SOURCE DATA —
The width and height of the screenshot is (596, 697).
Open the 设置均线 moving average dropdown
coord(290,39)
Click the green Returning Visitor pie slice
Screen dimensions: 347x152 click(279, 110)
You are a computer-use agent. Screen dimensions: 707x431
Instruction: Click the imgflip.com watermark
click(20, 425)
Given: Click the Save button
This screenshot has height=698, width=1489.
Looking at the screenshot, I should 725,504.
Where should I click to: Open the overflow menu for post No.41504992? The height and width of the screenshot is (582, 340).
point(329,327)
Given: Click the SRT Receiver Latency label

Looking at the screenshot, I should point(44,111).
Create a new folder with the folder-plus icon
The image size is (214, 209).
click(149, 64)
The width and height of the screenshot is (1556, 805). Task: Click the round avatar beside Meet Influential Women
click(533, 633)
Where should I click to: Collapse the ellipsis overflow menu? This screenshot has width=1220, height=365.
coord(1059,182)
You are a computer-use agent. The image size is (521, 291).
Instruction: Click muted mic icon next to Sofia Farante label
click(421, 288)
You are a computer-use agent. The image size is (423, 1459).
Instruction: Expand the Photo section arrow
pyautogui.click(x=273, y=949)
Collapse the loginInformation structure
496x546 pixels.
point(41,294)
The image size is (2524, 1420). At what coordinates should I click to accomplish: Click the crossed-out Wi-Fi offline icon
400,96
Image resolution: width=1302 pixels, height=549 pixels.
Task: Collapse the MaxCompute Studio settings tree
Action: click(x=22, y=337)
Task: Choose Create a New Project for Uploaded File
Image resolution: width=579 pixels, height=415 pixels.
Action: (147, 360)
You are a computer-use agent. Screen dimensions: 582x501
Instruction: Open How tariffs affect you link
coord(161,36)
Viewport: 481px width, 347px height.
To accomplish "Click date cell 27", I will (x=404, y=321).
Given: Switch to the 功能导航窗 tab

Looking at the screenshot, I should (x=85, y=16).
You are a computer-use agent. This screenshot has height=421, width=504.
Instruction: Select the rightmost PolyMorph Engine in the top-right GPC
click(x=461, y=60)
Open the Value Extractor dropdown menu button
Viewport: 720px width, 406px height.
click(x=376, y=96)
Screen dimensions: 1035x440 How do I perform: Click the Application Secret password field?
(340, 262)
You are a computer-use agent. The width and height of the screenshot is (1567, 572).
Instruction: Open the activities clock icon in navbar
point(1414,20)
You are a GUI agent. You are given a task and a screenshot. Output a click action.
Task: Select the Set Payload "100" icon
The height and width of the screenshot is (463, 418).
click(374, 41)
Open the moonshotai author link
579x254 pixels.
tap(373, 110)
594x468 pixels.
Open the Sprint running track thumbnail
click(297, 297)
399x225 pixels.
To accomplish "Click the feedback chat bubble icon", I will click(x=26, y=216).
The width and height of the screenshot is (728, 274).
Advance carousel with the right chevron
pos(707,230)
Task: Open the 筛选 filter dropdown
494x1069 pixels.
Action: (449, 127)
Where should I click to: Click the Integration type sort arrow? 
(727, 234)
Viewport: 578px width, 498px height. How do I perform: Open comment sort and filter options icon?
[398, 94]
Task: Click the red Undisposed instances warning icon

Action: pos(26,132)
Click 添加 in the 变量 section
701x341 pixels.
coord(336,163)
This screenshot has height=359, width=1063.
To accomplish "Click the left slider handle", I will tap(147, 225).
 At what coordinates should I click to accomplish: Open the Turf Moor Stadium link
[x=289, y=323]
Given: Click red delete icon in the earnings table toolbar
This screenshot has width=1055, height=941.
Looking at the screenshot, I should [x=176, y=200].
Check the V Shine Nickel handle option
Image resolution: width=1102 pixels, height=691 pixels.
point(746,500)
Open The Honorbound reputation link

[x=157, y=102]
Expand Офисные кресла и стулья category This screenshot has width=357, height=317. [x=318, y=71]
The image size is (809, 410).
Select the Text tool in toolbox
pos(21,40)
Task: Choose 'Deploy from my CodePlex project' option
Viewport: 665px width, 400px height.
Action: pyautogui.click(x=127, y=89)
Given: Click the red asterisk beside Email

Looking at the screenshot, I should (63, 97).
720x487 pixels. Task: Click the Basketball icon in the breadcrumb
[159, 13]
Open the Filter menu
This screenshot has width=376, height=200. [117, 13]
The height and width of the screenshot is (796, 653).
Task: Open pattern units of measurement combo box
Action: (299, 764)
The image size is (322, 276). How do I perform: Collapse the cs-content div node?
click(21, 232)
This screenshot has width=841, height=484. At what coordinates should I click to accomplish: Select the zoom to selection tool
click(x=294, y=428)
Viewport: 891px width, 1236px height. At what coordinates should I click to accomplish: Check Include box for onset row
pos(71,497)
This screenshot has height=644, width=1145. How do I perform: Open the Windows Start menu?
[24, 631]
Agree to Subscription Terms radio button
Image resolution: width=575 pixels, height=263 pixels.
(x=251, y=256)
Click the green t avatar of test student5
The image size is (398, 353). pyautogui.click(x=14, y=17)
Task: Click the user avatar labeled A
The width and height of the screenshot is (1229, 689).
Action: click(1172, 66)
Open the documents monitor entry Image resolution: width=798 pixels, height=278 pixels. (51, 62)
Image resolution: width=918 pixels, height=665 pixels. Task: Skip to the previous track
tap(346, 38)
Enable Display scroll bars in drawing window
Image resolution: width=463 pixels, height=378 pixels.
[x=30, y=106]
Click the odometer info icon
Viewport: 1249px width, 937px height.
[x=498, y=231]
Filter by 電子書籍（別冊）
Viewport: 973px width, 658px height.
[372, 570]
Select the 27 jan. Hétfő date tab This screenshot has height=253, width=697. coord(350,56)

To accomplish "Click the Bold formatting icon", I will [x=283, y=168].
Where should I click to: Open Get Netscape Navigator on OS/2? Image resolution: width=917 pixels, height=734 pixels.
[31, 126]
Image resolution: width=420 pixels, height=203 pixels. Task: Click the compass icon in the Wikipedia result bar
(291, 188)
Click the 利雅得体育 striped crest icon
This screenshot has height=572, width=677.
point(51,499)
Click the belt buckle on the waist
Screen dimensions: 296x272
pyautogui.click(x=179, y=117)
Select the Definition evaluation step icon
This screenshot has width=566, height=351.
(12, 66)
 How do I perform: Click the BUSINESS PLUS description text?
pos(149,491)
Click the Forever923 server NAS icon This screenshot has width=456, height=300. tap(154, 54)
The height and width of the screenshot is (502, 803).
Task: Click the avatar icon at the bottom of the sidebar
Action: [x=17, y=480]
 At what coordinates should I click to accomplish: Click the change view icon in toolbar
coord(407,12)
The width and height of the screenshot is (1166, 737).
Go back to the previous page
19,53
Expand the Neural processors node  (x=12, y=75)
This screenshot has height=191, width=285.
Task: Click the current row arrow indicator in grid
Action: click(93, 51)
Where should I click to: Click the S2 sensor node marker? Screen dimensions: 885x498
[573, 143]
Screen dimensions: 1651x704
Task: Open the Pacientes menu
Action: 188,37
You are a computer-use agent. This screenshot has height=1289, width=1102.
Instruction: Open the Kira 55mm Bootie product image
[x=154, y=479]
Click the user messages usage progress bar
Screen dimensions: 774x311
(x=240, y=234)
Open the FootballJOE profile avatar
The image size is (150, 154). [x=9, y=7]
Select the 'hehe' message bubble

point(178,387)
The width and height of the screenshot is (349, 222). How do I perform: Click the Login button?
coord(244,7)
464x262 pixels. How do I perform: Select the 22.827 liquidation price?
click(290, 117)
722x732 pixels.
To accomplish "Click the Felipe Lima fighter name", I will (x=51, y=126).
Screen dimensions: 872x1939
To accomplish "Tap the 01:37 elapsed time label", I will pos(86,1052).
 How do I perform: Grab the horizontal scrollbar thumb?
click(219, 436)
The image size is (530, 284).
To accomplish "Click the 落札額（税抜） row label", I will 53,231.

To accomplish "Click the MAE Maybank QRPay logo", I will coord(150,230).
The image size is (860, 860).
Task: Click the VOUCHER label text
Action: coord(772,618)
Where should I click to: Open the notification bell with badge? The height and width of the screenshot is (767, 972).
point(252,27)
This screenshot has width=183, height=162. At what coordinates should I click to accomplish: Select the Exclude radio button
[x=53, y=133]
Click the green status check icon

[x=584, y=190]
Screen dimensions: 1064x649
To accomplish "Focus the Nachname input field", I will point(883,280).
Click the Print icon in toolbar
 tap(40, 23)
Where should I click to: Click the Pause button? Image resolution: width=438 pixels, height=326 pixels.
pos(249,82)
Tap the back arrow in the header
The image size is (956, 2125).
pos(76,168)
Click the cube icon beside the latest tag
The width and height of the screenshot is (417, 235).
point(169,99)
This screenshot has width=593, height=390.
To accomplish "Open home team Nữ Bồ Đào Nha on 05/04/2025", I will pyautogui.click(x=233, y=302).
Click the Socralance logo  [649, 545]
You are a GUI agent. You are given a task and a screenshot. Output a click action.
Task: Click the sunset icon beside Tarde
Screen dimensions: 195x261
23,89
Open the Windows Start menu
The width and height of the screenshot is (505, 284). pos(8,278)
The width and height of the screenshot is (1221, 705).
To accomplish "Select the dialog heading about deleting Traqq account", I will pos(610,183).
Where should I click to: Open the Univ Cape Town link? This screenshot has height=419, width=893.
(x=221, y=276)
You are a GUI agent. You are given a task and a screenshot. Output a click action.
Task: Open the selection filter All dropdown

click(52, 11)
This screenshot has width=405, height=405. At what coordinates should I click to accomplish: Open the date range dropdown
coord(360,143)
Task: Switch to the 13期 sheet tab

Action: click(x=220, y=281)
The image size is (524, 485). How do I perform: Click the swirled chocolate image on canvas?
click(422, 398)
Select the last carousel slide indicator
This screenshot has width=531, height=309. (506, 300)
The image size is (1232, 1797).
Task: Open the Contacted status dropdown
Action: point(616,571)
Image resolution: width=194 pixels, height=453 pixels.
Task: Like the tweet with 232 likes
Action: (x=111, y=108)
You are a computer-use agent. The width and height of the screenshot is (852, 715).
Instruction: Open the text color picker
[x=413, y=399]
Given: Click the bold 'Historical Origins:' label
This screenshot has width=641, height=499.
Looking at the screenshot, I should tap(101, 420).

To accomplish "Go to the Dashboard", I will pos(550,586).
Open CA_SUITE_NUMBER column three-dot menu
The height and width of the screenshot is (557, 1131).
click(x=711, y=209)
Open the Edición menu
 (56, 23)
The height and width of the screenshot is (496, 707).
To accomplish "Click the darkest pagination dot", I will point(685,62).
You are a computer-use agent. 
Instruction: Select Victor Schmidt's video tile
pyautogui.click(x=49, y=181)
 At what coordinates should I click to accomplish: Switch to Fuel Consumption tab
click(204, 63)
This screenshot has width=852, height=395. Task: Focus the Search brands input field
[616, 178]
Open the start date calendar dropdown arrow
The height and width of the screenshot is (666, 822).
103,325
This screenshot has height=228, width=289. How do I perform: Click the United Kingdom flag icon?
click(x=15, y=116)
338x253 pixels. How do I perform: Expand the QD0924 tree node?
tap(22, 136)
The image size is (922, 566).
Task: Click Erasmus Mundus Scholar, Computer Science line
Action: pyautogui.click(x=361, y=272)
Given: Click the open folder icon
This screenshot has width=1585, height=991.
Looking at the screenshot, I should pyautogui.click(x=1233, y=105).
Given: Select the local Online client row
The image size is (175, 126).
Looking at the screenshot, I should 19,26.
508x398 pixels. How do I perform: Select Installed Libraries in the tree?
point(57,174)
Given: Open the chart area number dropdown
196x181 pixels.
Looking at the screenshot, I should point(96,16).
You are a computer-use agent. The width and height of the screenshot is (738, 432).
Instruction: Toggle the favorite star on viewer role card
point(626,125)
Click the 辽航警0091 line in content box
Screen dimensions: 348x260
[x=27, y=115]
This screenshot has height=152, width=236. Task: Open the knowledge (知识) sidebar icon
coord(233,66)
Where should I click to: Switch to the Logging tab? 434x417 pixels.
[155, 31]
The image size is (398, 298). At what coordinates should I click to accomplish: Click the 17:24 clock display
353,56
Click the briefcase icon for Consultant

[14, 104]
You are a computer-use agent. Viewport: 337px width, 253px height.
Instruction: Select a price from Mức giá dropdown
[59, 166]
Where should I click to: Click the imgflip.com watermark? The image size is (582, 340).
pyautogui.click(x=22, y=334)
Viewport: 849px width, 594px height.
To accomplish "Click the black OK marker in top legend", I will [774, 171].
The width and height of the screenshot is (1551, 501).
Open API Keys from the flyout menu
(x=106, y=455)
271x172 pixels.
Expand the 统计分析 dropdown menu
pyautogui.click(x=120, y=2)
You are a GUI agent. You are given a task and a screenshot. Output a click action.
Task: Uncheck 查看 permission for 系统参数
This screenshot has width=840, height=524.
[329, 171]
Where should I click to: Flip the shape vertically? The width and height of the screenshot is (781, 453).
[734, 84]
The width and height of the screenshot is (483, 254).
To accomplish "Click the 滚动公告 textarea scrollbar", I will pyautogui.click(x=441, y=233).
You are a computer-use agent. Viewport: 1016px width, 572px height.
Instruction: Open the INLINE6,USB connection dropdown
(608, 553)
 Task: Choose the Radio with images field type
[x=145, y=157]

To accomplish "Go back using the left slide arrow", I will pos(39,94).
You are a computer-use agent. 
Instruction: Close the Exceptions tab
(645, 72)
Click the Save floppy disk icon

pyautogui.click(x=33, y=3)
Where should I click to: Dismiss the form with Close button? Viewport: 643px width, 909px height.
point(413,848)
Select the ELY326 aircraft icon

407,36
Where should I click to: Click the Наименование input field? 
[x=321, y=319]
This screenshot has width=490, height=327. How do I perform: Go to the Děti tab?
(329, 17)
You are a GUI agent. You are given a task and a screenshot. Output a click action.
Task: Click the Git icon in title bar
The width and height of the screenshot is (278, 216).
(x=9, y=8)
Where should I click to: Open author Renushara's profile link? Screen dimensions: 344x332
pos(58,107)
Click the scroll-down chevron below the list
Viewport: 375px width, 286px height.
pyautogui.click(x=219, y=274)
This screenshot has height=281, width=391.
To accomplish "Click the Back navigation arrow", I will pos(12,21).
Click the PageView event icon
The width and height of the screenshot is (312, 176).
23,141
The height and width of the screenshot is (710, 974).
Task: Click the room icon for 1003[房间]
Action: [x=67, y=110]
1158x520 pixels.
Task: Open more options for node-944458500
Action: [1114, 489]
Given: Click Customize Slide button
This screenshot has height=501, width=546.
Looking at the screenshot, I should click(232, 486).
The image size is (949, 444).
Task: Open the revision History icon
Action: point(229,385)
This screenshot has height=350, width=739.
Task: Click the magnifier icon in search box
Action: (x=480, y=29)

INSTRUCTIONS TO FOLLOW —
Search the material for the word "left" and copy every matching line.

WRITTEN RESPONSE —
To accomplish "Click the left slider handle", I will tap(147, 225).
To accomplish "Go back using the left slide arrow", I will pos(39,94).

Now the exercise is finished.